Document section -
╔══

Yesterday, Ed Miliband tweeted about the decrease in time allocated to sports in the London borough of Southwark due to the loss of Sports Coordinators.
“Just met former school sport co-ordinator for Southwark. He organised competitive sport for schools but lost his job. Not his fault or schools.”
He followed it up with this.
“Southwark school sports co-ordinator also told me schools have now told him they are doing much less sports because of loss of support”.
Southwark is certainly not alone in losing out on this support but the situation is made worse by the high rates of obesity in the borough. It also has high rates of teenage conception, and borough officers work tirelessly in trying to deal with the problems of gang culture and youth crime.
Only this week on the news there was a report from a mobile youth unit that young people will not cross certain geographical ‘boundaries’ within the borough to attend facilities and activities. If you’re a youth living in Bermondsey it’s unlikely that you are prepared to cross the main road that separates it from Peckham, and vice versa, according to the young people themselves.
So it is indeed a shame that there were insufficient funds to continue with a successful Sports co-ordination programme in the borough when evidently many young people benefited from this.
That said, there were significant problems with the School Sports Coordination programme, and maybe this is something that Ed Miliband could consider as he thinks about its possible reintroduction.
The idea of the Sports Partnerships was that one, two or three secondary schools in a borough, dependent on their size, would act as a hub for school sports. There would be a team of workers that coordinated physical activity in the neighbouring or feeder primary and additional secondary schools. Programmes that were particularly well-managed held events where schools could come together to either practice or compete with one another.
The target, initiated by the previous government, was that every child should have access to a minimum of two hours physical activity per week. The aim was to encourage young people to participate in sport, to make them aware of their physical needs and to identify potential “stars” at an early age.
Furthermore it brought communities of schools together, encouraged cooperation as well as competition and made people aware of the added benefits of physical activity – like social integration, enjoyment, fun.
The actual target from the Labour government was that 100% of pupils had “access” to two hours physical activity a week. The additional aspiration was that this should increase to five hours.
As any teacher would tell you, how was that going to be remotely possible with the constraints on time from a very prescriptive National Curriculum? There simply wasn’t enough time in the day.
Also, as any primary school teacher would tell you, a significant percentage of an allocated 30 or 60 minute PE lesson involves getting children undressed and dressed so that by the time you get out to the playground or into the school hall, the “hour” lesson is dramatically reduced. There is very little time for 30 minutes of actual cardio-vascular activity. And what of the sports wallflowers who spend considerable time ‘doing’ PE by standing on a field waiting for a ball to magically make its way to them?
The target also included play times. So if there were organised games within a dinner hour, then this could count towards the two hours target. However, one suspects that very few schools, if any, actually observed and monitored which children were participating in lunch time activities. That would be an impossible task.

╚══

Available data -
╔══

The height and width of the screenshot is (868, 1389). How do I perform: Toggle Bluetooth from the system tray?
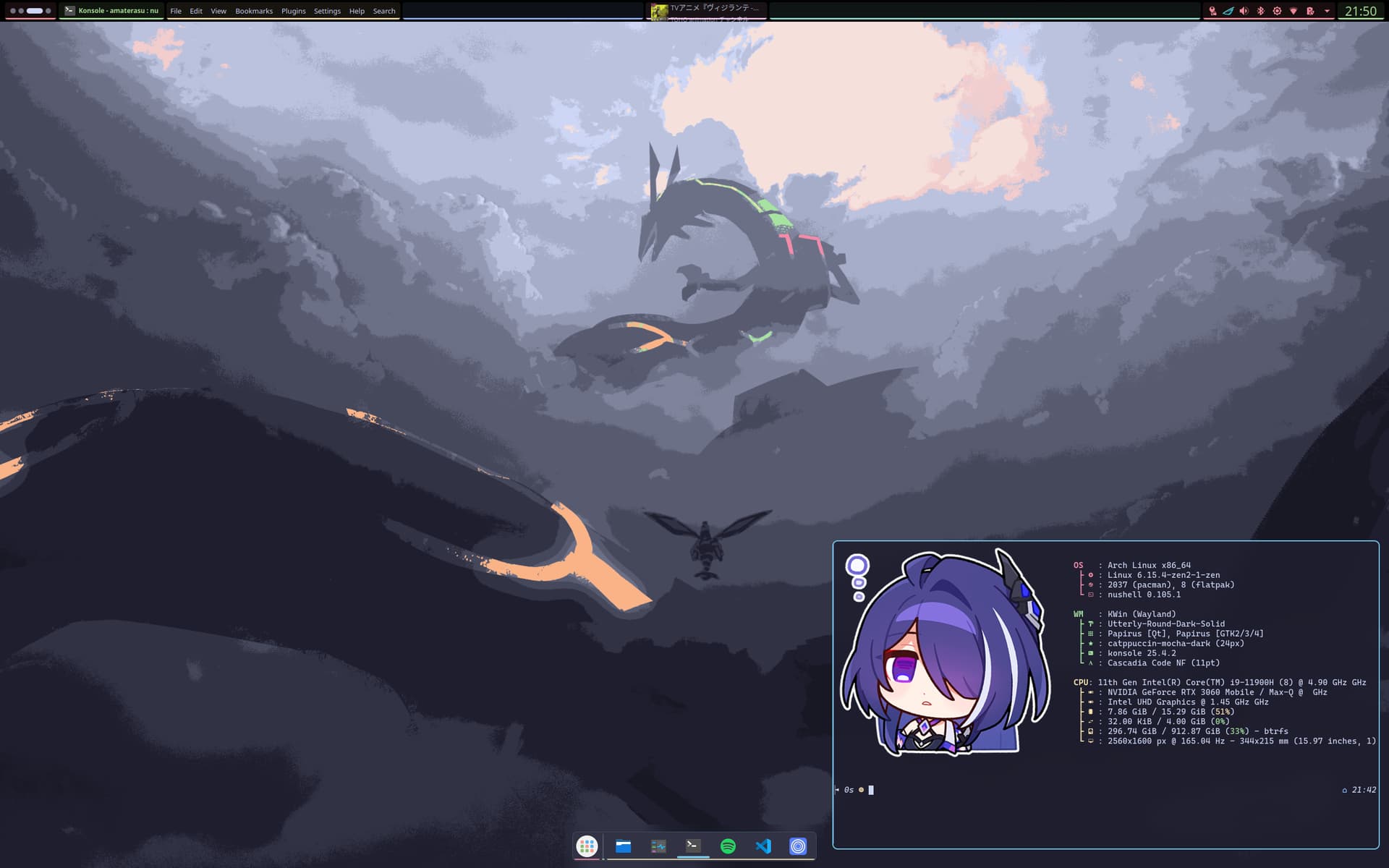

╚══

Requirement -
Resume the piece on Southwark's school sports coordination, continuing after its last sentence. The lines above are separate material and have no connection to the school sports text.

Reply -
The other problem with the Sports Programmes was that there was a lack of cohesion between what they were providing and what additional borough services, such as Leisure Services, were providing – so it ended up being a competition between services as to who was providing what rather than concentrating on the needs of the children. This happened nationwide, not just in one borough.
Dame Kelly Holmes, appointed by David Cameron as an adviser on school sport, has today suggested that this previous target of two hours physical activity should be reintroduced.
http://www.guardian.co.uk/education/2012/aug/08/kelly-holmes-compulsory-school-pe?INTCMP=SRCH
The real amusement is in the Prime Minister’s response, and we have to admit that to some extent we agree with him.
Take a look at this extract from the link above.
The prime minister was asked whether the education department had removed the requirement for two hours of compulsory PE every week in schools. He said: “Every school has to deliver sport. What the last government did, which is not right, is if you just sit there in Whitehall and set a target but don’t actually do anything to help schools to meet it, you are not really solving the problem.
“In fact, by just saying: ‘I want you to do this number of hours a week,’ some schools think: ‘right, as soon as I have met that minimum target, I can tick a box and give up’.”
Oh the irony!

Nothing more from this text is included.